Are we really going to get to see our #9 in Comets Red after the Olympic Games?

Did Grubin really leave and run back to Europe? At least that opens up a roster spot.

Should the Comets win all eight of their remaining games, does anyone think Seattle really wants to face the Comets in the first round of the playoffs? That is a great match up and both teams seem to actully respect each other when they play. I just don't think any team would want to play against a team that gets that kind of momentum rolling before the playoffs.

What will LA look like after the Games? Macchi was really fitting in and getting the job done.

Come on Sept. first!!!


----------



## Gym Rat (Dec 30, 2002)

Arcain looked great today in the loss for the Bronze medal. Houston scares me if she comes back!


----------



## Cometsbiggestfan (May 14, 2003)

> Originally posted by <b>4ever_bball_fan</b>!
> Hey, CBF:
> 
> Are we really going to get to see our #9 in Comets Red after the Olympic Games?



Sadly, no. According to the houston chronicle and fox 26 sports, Arcain has decided to stay in brazil because they are paying her alot of money to talk about her olympic experience. Van Chancellor sounded very disappointed when he had to break the news. 


Oh well, life goes on...................


----------



## 4ever_bball_fan (Aug 5, 2004)

I might just be me, but there was an interesting undertone in what I read in the Chronicle article today. I came away with the idea that Coach was not the least bit happy with J's decision...he is deeply disappointed in it...probably beyond words.
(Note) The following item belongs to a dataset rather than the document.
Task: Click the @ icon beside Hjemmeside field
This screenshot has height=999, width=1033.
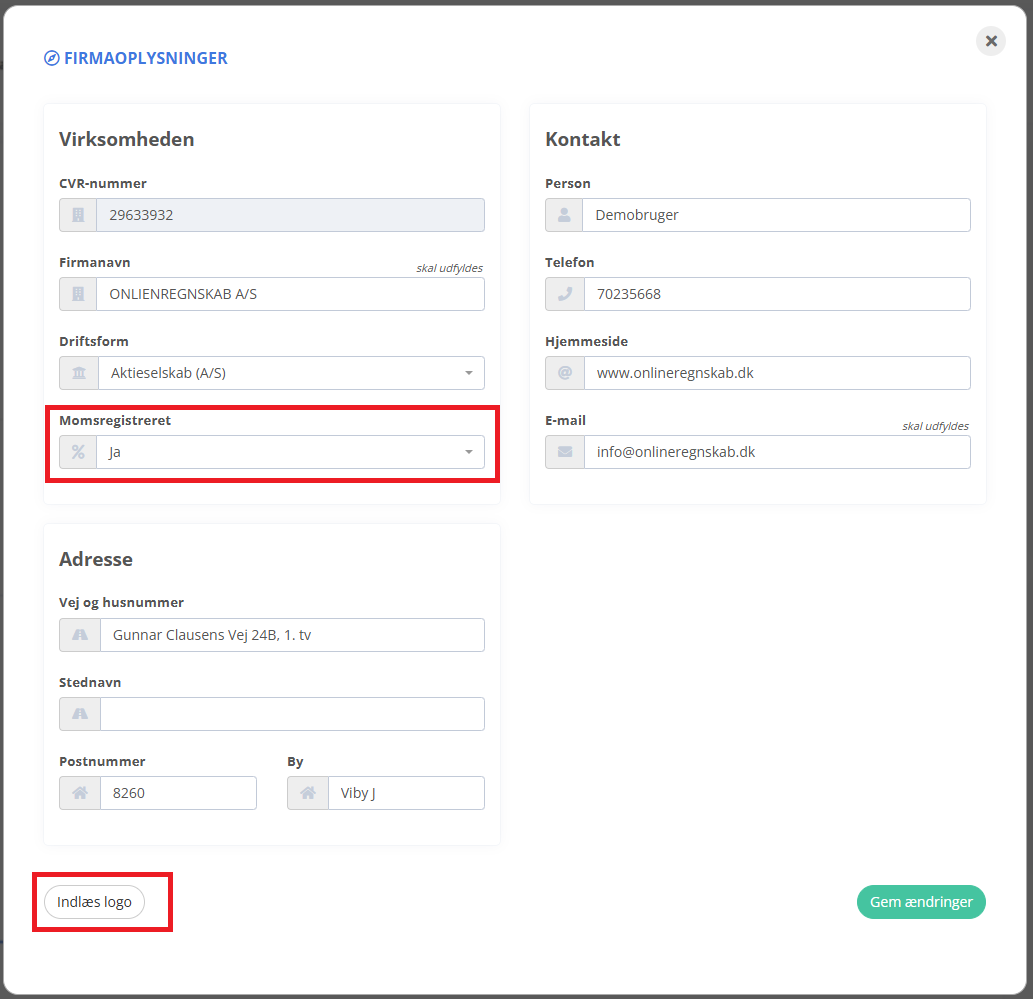Action: 564,373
He knows what she has meant to the team. He knows the sacrifices she has made to stay in the States and play in the playoffs the last couple of years, only to come up empty in the first round.

If you would have told me that Arcain would have let her pocketbook make such a decision for her, I would have argued with you like you were a stump. That is just not who she has ever been. I think the combination of whatever her health issues are and the lack of money she would have received to play the last month are the probable causes of our (the fans') discontent.


----------



## Amareca (Oct 21, 2002)

Stepanova is a top center when she returns so the Mercury should be dangerous because that's what they lacked.
Stepanova might be 2nd only to Lisa Leslie.


----------